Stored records

····················

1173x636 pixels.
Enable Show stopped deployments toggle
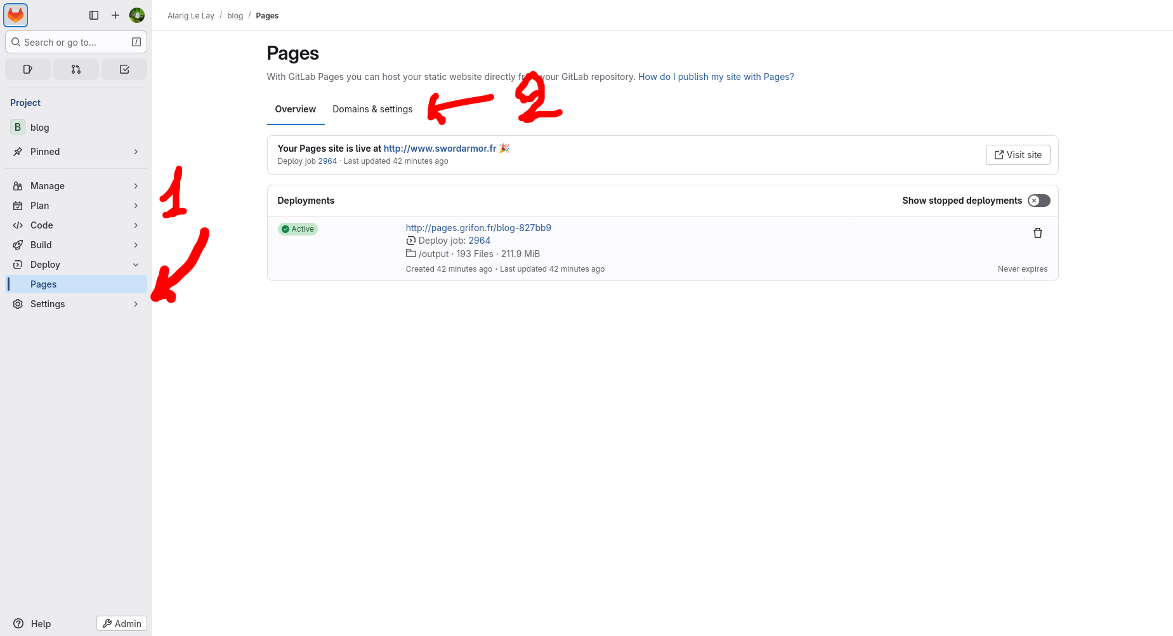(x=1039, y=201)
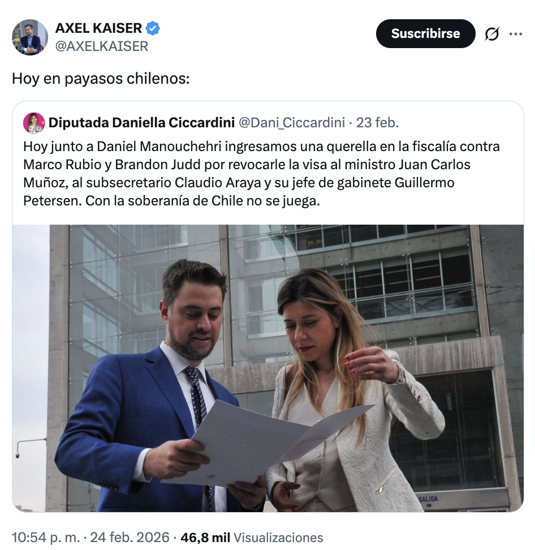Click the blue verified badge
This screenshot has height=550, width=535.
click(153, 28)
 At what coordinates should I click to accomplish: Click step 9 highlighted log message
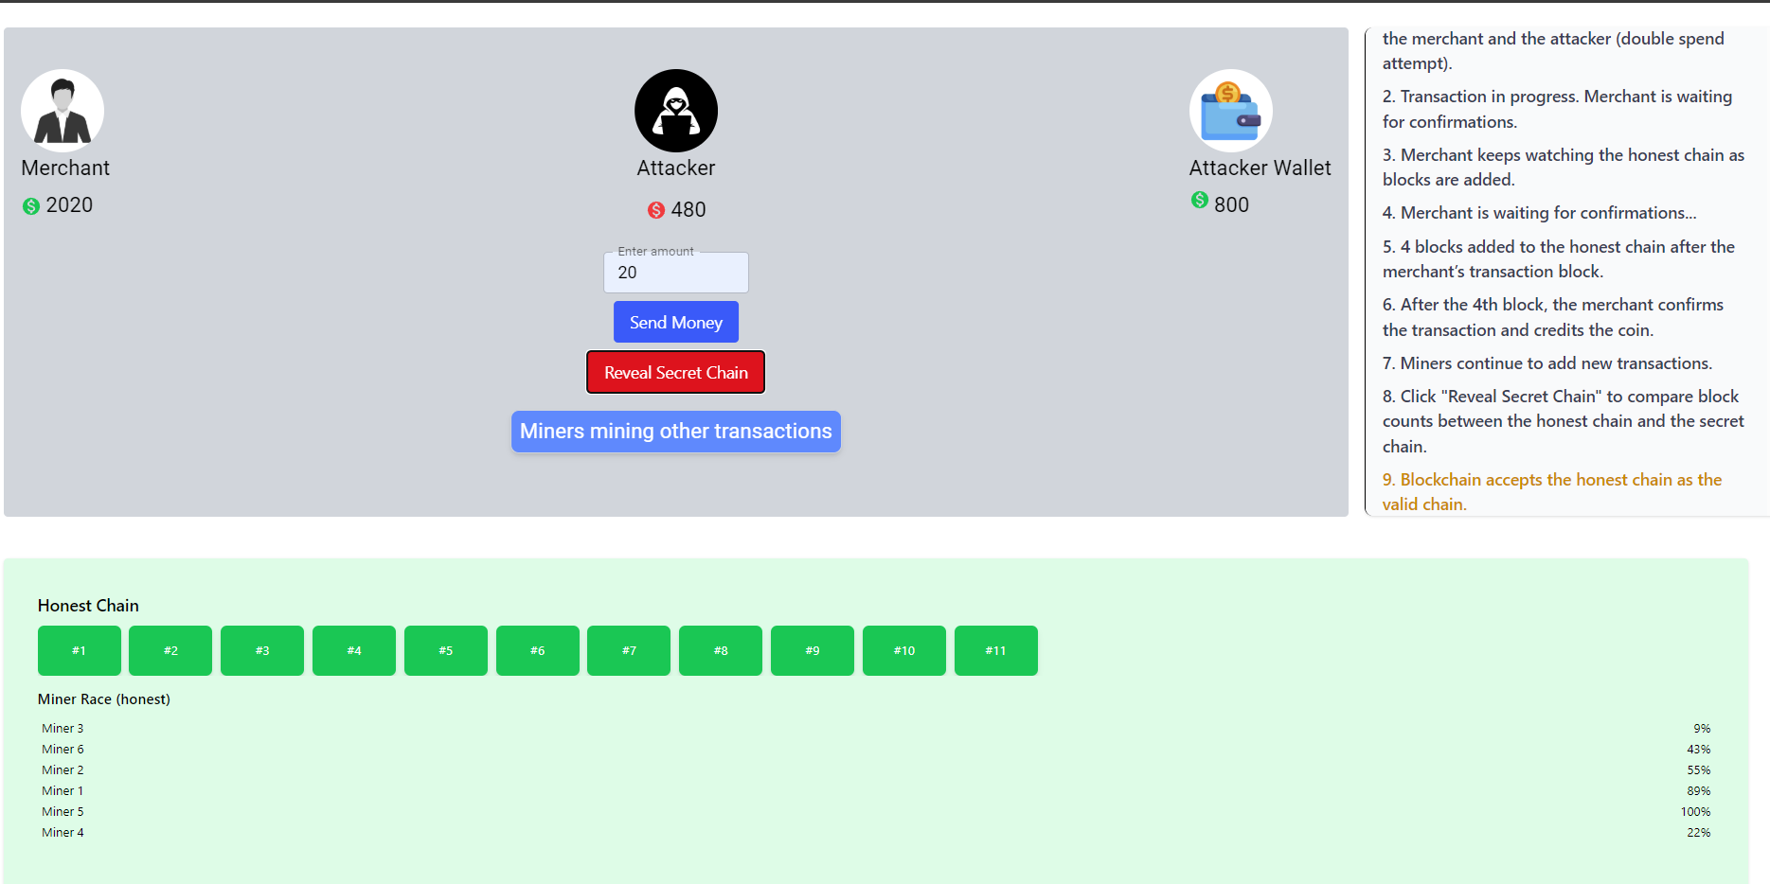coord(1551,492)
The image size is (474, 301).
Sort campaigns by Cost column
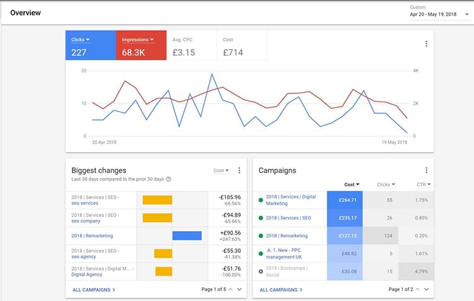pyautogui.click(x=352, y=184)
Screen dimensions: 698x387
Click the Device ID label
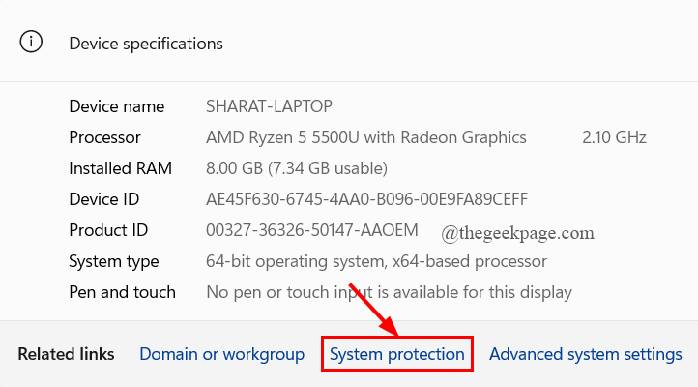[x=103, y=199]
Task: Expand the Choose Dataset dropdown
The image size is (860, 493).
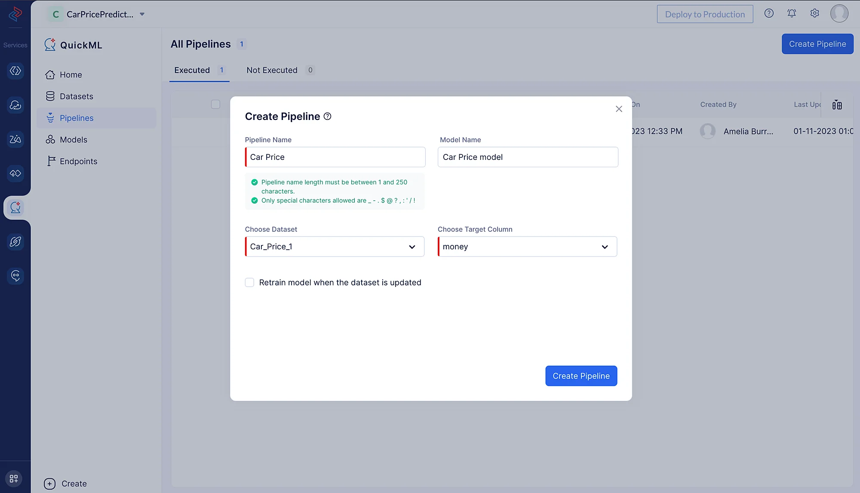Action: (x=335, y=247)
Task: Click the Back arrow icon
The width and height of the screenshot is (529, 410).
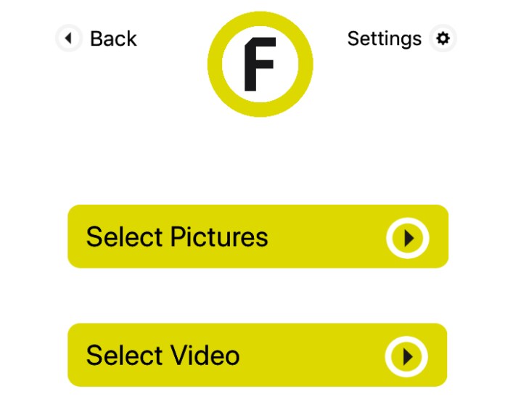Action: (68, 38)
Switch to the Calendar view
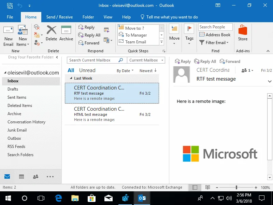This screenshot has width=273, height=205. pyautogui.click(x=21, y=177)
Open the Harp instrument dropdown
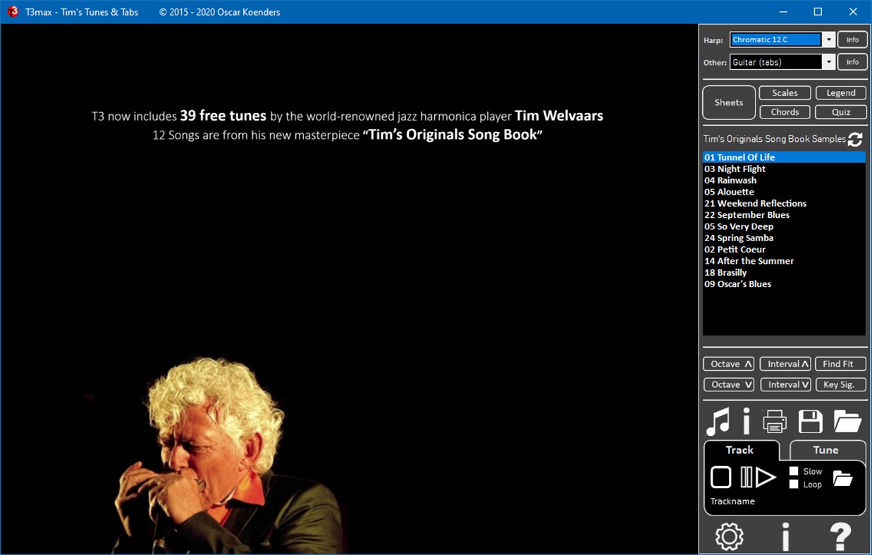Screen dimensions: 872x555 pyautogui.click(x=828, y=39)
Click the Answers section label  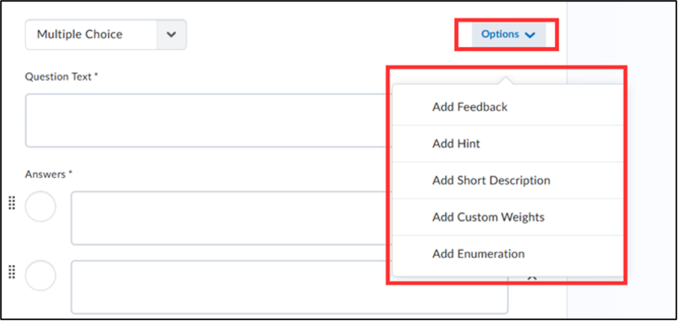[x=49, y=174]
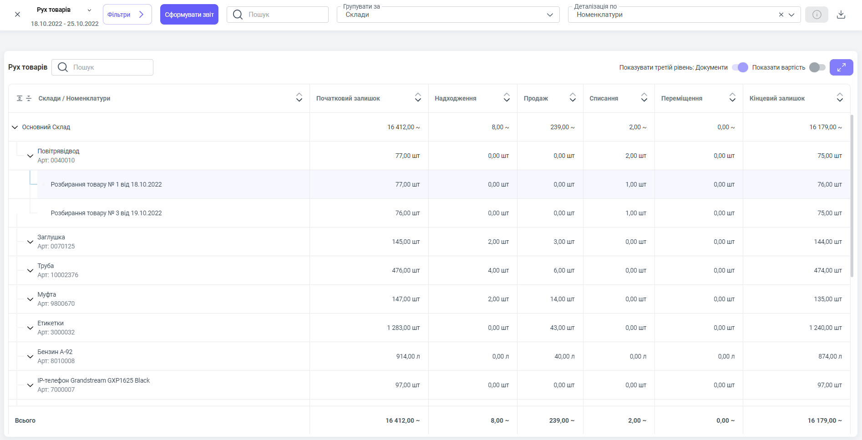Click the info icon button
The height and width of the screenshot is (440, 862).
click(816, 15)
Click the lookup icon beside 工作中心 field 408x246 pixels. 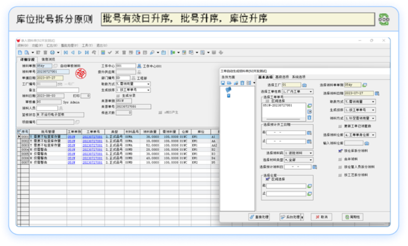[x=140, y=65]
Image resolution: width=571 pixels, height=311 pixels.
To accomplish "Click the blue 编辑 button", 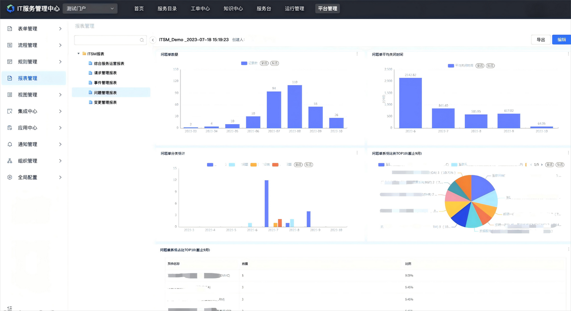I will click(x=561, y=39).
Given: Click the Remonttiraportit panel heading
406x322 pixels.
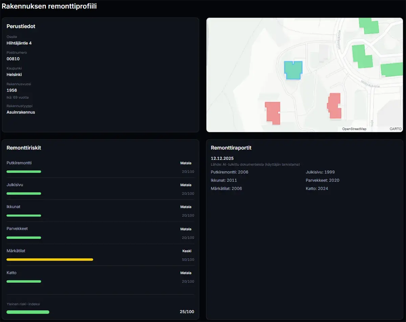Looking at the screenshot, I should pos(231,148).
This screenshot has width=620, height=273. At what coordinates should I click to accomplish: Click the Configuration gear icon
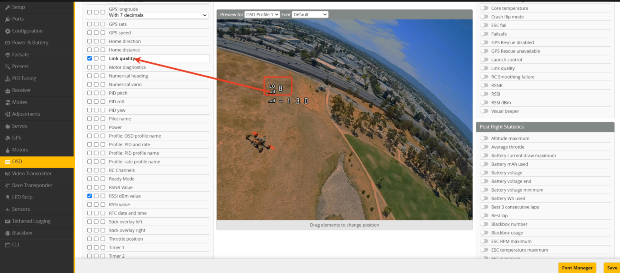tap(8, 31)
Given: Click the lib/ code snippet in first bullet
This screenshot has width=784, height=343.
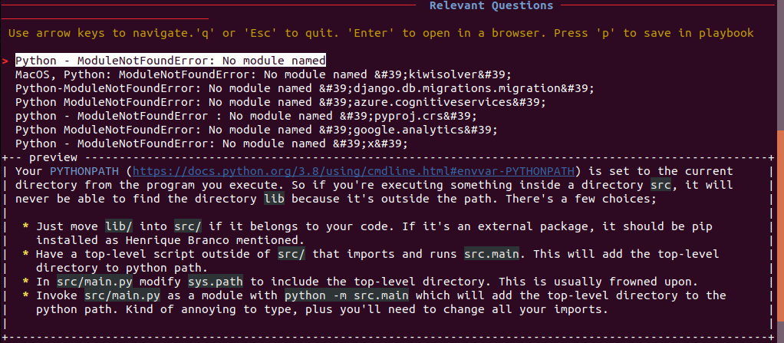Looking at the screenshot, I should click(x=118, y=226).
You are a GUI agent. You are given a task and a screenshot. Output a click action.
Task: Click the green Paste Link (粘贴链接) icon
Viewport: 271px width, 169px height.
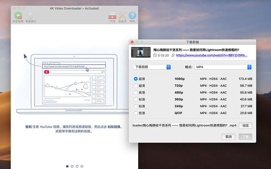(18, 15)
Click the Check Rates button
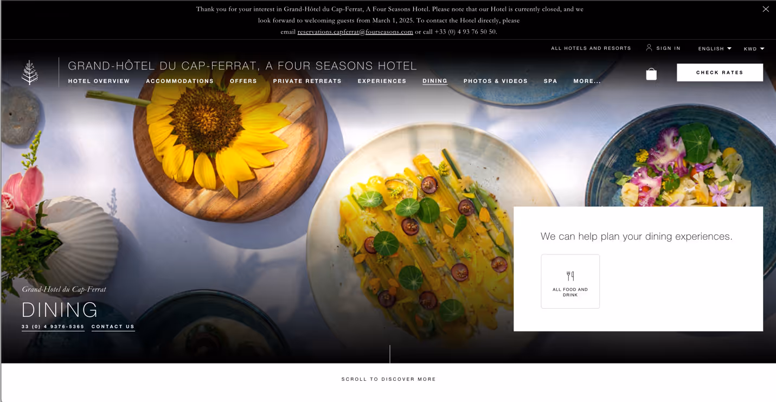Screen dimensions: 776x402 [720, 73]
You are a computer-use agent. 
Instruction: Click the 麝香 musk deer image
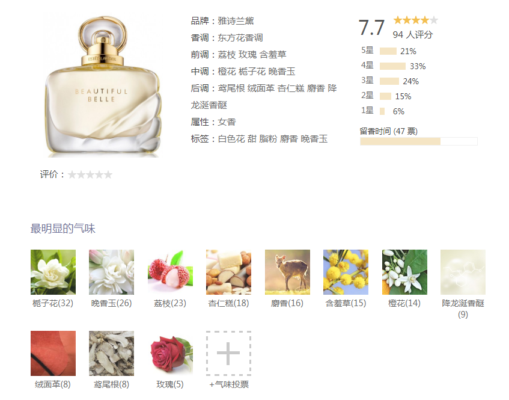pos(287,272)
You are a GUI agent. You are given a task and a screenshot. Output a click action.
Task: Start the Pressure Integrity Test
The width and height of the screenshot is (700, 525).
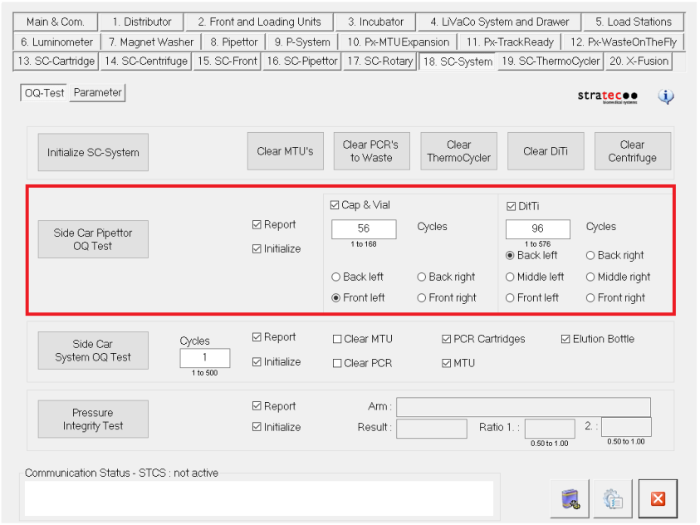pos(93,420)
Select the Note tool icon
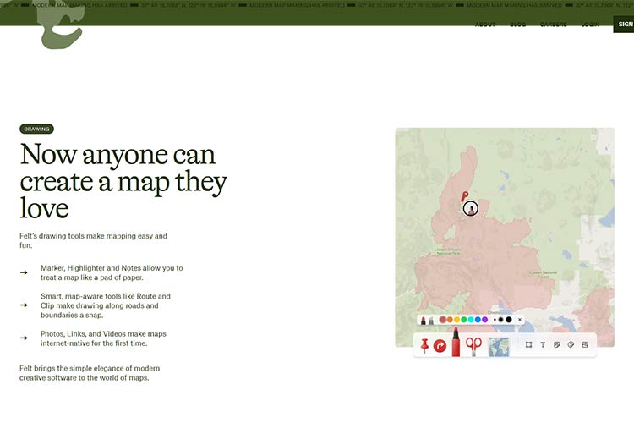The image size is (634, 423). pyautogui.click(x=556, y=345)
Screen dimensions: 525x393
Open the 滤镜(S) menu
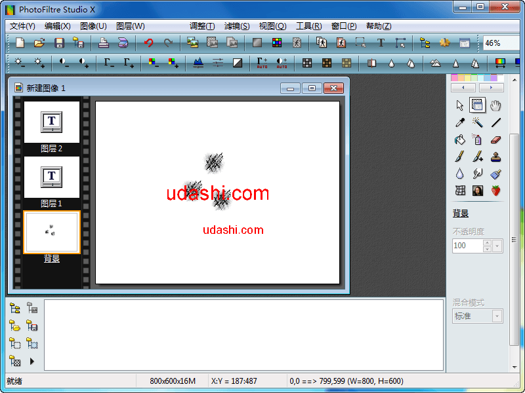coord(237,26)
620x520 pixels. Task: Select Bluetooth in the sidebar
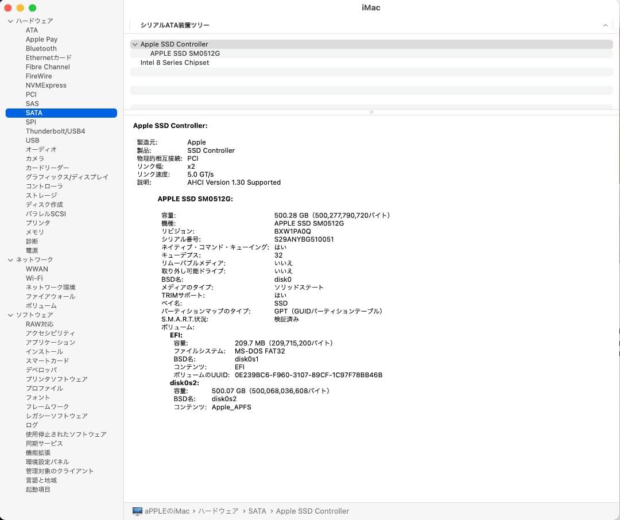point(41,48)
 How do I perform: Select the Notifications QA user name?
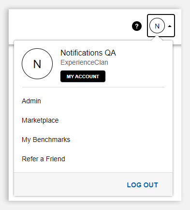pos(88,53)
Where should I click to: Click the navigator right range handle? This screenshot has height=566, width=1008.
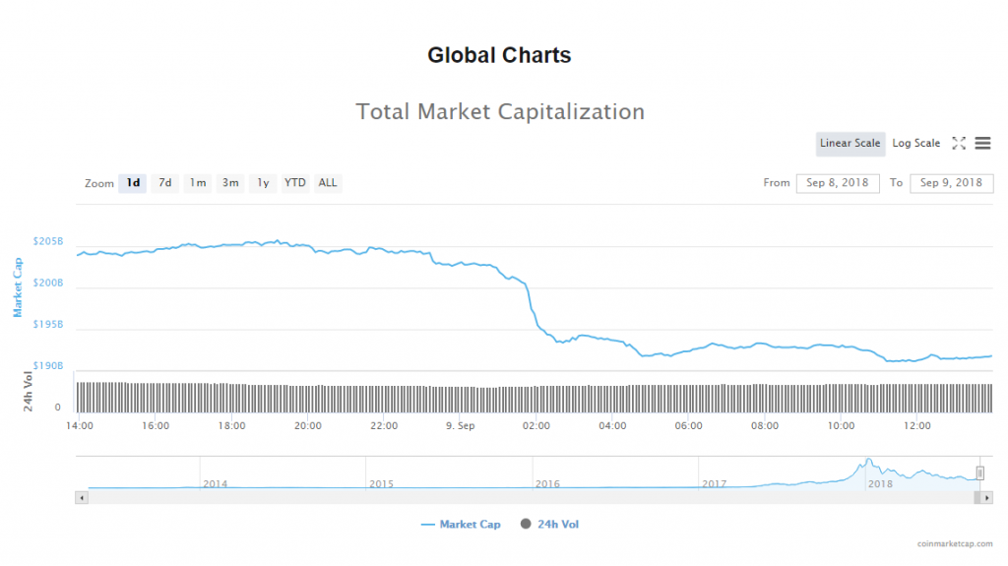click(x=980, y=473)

····················

- _WORK INSTRUCTIONS_: Leaving the pictures out, give again word for word each line from the one holding "Task: Click the green Paste Link (粘贴链接) icon" through the end of the records.

- _SOLUTION TO THIS TASK_:
Task: Click the green Paste Link (粘贴链接) icon
Viewport: 271px width, 169px height.
(18, 15)
Click the Check Rates button
Screen dimensions: 776x402 [720, 73]
You are a computer-use agent. 
Instruction: Click the 麝香 musk deer image
pos(287,272)
You are a GUI agent. You are given a task and a screenshot. Output a click action.
Task: Start the Pressure Integrity Test
The width and height of the screenshot is (700, 525).
pos(93,420)
Select the Note tool icon
The image size is (634, 423). pyautogui.click(x=556, y=345)
Screen dimensions: 525x393
Open the 滤镜(S) menu
coord(237,26)
620x520 pixels. Task: Select Bluetooth in the sidebar
point(41,48)
 How do I perform: Select the Notifications QA user name?
pos(88,53)
Where should I click to: Click the navigator right range handle? This screenshot has height=566, width=1008.
click(x=980, y=473)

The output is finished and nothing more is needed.